**** 抜粋文 ****
はるか北、幽州遼東の地は、そこに根を下ろした公孫(コウソン)一族によって大きな半独立勢力が築かれていました。

 

その地を治める公孫淵(コウソンエン)という人物が、かなりの野心家にして食わせ物。兄に対して下剋上を働き、遼東一帯を手中に収めた男だったのです。

 

とはいえ魏は強大で、遼東ひとつでは太刀打ちするのも難しい状態。そのため公孫淵は孫権と結んで裏切る様子を見せてはまたすぐに魏に恭順するなど、明らかに叛意のある動きを見せていました。

 

 

景初元年(237)、魏から忠誠を疑われた公孫淵がいよいよ反逆。異民族の援軍を受けて差し向けられた討伐軍を追い返し、燕王を自称して独立勢力となってしまいました。

 

 

司馬懿諸葛亮死後も蜀軍の侵攻を撃退するなど対蜀戦線で力を振るっていましたが、公孫淵が調子づいてしまうのを危惧した魏によって中央に召喚。北部戦線に転進し、公孫淵との決戦に臨むことになりました。
****
■ **課題 A**: 抜粋文の「景初元年(237)、魏から忠」から「決戦に臨むことになりました。」までを、両端の語句も含めてそのまま書き写してください。
■ **課題 B**: 抜粋文にある「兄に対して下剋上を働き、遼東一帯を手中に収めた男だったのです。」という一文を英語に訳すこと。
これらのレコードは本件の作業には関わりません。
**** 提供資料 ****
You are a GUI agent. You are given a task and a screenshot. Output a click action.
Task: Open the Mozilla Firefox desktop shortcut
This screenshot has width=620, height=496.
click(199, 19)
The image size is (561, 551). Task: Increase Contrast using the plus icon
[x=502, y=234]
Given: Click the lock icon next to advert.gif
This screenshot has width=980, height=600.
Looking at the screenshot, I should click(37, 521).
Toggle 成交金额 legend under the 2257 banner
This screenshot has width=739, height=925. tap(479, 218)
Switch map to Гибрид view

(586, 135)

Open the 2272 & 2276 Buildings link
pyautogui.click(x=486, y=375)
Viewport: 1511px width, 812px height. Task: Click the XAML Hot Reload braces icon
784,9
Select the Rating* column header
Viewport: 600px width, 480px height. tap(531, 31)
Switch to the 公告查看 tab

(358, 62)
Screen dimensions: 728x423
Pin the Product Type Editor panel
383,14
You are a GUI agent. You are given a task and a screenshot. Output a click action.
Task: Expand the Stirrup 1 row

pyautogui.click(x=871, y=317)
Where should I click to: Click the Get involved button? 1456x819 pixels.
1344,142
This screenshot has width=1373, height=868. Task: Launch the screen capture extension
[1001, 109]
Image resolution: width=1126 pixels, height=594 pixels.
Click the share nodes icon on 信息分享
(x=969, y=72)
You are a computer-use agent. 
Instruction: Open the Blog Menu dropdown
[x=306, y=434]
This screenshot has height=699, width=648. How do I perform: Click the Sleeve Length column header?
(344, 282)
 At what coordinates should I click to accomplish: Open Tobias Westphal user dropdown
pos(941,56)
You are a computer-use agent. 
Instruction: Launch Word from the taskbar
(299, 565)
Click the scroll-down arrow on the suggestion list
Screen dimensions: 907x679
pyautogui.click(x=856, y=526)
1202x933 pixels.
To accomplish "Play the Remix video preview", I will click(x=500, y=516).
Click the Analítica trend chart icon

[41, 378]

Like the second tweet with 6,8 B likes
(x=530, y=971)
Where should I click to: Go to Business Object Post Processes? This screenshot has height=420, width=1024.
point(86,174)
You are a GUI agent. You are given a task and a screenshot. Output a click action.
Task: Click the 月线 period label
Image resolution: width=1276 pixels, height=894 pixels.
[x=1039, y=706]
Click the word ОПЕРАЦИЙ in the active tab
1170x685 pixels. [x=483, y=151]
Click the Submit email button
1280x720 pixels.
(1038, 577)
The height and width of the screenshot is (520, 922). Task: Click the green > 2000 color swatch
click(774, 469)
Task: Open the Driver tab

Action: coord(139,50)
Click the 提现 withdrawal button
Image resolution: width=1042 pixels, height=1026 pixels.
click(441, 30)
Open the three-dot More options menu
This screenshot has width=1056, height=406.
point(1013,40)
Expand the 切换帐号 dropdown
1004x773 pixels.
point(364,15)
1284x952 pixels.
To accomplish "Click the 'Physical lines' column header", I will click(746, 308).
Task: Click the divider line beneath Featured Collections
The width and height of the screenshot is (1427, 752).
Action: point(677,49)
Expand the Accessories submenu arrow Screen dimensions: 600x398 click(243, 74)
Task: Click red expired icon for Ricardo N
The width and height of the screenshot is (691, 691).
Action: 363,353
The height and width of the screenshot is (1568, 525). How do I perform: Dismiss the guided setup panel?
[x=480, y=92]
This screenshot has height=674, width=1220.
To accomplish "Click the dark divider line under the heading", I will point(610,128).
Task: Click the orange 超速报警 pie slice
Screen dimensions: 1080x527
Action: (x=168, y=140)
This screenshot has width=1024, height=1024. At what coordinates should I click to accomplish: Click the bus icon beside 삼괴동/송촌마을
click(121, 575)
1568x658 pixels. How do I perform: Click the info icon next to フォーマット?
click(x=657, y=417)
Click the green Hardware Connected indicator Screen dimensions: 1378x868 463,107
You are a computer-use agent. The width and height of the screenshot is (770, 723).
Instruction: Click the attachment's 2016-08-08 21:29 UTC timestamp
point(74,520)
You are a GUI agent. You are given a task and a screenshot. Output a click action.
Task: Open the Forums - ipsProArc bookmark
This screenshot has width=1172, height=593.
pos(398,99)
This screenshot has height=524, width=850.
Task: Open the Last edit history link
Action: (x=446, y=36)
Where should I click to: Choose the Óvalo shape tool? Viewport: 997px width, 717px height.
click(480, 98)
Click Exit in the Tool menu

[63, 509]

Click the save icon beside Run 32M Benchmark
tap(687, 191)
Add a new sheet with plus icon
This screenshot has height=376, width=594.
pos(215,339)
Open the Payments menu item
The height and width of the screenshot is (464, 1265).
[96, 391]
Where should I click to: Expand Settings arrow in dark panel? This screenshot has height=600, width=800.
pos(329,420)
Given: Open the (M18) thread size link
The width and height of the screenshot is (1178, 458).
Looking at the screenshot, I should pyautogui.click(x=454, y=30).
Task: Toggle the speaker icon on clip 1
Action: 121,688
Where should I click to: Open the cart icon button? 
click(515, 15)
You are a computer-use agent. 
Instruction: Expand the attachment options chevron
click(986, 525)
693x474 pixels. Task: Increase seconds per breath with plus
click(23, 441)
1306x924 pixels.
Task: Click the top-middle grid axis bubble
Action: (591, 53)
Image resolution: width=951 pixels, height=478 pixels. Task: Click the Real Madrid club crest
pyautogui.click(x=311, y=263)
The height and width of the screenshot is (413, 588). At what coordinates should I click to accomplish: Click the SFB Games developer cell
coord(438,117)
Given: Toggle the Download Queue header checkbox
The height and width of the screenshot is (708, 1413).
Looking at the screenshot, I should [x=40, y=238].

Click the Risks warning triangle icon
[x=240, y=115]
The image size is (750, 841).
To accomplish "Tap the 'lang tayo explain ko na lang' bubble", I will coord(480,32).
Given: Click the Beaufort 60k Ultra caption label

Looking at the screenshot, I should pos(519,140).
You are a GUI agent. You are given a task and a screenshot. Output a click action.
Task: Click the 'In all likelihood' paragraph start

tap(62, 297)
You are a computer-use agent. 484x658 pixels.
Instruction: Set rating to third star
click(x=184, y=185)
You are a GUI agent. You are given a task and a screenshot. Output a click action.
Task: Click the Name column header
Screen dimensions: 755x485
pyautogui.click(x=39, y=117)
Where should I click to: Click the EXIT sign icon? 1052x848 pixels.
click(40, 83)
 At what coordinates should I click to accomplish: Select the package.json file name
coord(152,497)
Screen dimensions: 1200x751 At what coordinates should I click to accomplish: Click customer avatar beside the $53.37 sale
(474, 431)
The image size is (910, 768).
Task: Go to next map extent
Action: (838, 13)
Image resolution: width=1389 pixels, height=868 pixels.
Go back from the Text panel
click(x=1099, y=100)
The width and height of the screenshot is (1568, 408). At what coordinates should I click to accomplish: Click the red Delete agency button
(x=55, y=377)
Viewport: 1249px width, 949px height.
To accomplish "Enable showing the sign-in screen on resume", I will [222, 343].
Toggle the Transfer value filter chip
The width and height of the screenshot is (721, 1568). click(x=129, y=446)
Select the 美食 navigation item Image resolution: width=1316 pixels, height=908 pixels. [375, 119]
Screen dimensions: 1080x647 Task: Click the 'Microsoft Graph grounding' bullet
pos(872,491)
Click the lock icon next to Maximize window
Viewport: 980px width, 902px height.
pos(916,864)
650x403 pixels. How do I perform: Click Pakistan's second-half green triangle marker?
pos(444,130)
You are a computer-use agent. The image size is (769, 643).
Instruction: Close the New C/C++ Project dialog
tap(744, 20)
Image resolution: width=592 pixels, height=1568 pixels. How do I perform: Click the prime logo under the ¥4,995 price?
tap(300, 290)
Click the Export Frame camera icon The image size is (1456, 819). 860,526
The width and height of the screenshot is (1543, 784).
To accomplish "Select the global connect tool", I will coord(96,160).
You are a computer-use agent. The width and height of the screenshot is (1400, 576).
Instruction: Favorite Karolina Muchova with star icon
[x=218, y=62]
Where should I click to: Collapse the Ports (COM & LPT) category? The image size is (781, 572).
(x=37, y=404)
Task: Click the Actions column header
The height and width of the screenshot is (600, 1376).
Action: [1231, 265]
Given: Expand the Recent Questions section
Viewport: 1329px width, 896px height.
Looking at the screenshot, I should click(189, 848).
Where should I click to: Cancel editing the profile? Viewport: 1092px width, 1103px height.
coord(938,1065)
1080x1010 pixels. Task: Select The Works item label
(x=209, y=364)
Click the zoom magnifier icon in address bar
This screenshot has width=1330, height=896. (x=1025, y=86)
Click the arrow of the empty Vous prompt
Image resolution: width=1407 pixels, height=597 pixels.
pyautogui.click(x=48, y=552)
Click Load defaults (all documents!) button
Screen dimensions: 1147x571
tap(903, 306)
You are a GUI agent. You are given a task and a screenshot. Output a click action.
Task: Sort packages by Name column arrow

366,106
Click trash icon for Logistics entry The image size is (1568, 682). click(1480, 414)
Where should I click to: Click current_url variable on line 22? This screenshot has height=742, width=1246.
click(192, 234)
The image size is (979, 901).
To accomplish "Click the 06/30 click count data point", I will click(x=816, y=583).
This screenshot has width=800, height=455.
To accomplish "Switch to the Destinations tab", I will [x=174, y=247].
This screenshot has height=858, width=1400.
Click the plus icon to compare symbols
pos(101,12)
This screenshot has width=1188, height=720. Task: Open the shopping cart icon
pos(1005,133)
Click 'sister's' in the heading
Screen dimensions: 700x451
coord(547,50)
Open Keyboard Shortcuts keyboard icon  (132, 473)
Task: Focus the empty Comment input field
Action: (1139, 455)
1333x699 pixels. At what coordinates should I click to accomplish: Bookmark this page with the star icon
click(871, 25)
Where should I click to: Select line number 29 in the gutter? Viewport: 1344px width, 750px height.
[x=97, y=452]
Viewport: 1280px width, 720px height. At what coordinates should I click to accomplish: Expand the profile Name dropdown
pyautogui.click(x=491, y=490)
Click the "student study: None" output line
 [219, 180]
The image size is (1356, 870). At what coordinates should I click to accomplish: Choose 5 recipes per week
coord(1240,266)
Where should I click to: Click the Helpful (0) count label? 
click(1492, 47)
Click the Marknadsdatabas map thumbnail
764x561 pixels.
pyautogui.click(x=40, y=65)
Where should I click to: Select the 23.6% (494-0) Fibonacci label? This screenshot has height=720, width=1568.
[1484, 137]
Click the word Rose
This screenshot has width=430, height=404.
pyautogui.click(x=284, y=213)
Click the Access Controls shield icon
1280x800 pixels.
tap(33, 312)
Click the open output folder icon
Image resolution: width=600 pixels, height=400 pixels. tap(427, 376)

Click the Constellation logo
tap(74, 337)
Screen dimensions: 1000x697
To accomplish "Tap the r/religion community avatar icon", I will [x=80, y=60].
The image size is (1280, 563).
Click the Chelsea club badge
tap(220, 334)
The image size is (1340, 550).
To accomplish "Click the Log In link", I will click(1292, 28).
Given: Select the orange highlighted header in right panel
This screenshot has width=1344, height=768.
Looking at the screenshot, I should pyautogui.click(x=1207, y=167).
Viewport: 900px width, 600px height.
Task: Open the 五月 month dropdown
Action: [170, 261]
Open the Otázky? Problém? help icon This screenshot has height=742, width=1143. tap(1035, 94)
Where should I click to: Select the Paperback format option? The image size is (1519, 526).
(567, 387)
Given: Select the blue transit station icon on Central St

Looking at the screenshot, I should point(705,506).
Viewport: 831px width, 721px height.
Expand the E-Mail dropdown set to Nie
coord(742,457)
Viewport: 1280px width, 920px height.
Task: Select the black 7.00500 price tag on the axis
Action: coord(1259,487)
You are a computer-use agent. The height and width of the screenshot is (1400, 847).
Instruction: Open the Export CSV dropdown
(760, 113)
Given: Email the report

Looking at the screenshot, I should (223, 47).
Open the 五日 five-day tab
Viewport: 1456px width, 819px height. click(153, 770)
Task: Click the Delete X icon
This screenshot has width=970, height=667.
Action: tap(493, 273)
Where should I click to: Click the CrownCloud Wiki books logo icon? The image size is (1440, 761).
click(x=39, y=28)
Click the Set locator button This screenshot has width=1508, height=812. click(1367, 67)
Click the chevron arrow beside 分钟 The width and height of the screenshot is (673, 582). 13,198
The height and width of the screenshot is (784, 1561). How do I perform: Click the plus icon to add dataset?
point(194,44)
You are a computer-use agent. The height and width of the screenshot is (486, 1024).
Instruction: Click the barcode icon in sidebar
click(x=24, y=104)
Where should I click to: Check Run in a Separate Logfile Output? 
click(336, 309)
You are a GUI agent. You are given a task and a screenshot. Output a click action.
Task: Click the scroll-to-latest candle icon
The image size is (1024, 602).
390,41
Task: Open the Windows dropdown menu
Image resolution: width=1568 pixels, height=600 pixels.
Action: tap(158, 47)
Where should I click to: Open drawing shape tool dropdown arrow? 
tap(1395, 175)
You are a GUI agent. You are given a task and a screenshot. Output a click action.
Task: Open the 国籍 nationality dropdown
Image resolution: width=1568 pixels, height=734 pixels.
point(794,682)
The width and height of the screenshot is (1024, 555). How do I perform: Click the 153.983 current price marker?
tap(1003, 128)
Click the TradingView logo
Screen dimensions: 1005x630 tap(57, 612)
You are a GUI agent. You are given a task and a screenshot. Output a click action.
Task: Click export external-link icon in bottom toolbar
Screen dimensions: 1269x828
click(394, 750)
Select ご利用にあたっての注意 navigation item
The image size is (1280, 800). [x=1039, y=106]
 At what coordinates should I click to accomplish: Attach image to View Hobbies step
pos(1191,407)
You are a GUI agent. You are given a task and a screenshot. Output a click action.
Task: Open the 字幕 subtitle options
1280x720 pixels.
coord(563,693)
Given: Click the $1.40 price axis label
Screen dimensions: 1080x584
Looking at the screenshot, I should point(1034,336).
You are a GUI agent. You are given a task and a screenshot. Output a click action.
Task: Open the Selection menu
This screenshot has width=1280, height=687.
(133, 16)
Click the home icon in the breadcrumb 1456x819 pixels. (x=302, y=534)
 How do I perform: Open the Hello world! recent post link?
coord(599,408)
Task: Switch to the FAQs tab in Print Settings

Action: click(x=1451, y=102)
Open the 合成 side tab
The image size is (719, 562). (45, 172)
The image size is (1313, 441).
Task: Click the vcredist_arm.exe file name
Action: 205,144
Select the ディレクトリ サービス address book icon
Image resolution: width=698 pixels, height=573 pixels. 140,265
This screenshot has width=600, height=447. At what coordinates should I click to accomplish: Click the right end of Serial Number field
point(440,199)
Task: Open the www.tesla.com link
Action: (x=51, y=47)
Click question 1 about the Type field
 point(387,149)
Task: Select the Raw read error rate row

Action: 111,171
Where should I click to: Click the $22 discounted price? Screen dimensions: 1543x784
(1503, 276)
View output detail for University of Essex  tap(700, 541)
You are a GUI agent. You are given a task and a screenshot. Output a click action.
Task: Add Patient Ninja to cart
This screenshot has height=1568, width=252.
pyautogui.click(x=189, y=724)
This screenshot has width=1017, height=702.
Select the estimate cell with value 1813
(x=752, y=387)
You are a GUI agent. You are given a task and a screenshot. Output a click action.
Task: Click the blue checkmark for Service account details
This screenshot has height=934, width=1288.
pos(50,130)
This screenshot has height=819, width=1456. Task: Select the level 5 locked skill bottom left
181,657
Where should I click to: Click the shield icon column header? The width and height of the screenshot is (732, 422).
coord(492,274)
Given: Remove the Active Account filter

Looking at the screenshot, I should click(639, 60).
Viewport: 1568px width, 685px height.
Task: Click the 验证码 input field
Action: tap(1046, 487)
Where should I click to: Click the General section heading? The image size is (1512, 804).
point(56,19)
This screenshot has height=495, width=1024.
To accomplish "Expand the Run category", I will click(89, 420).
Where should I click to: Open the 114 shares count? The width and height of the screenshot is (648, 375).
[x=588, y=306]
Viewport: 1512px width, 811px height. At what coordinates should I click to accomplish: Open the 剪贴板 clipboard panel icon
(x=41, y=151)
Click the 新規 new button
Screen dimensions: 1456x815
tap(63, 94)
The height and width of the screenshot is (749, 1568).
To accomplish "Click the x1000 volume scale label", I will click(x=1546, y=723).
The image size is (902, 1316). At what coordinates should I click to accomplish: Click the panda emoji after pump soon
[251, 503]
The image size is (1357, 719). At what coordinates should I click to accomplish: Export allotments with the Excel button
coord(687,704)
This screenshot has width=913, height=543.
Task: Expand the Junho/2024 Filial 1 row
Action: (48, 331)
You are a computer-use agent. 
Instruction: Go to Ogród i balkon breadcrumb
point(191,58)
****
■ **解答 A**:
景初元年(237)、魏から忠誠を疑われた公孫淵がいよいよ反逆。異民族の援軍を受けて差し向けられた討伐軍を追い返し、燕王を自称して独立勢力となってしまいました。

 

 

司馬懿諸葛亮死後も蜀軍の侵攻を撃退するなど対蜀戦線で力を振るっていましたが、公孫淵が調子づいてしまうのを危惧した魏によって中央に召喚。北部戦線に転進し、公孫淵との決戦に臨むことになりました。

■ **解答 B**: He was a man who had overthrown his older brother and seized control of the entire Liaodong region.